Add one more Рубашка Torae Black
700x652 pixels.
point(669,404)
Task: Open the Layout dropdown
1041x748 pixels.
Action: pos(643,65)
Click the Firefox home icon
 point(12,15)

---

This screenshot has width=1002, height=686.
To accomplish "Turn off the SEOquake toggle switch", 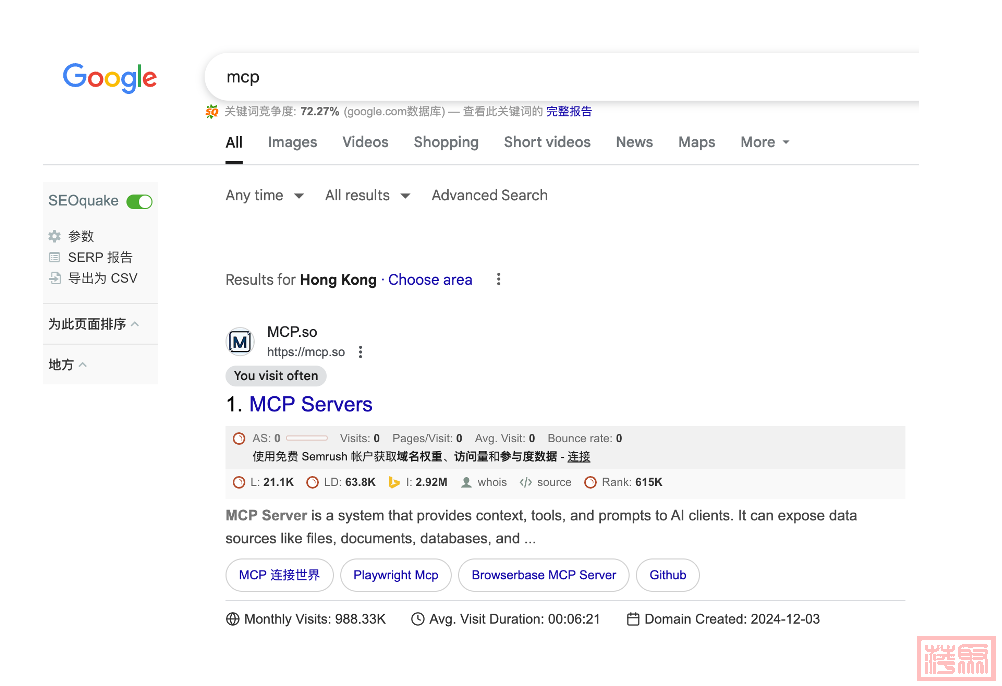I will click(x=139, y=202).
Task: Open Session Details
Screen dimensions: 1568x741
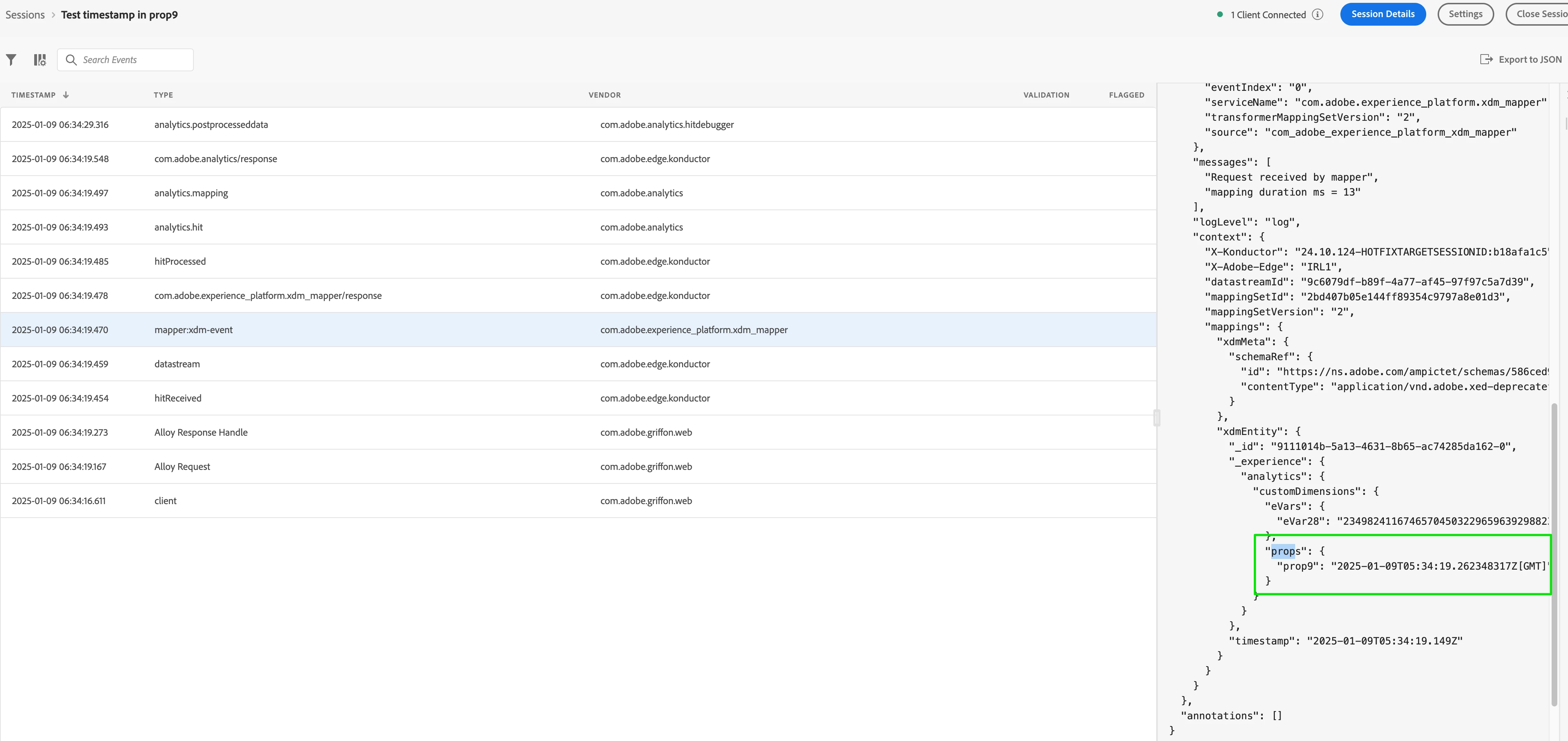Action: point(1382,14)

### What is needed
Copy out only the lines from the one containing "Task: Open the Layout dropdown" down to the one containing "point(12,15)", changing "Layout" to "View" and leaving everything else as it is.

### The result
Task: Open the View dropdown
1041x748 pixels.
Action: pos(643,65)
Click the Firefox home icon
 point(12,15)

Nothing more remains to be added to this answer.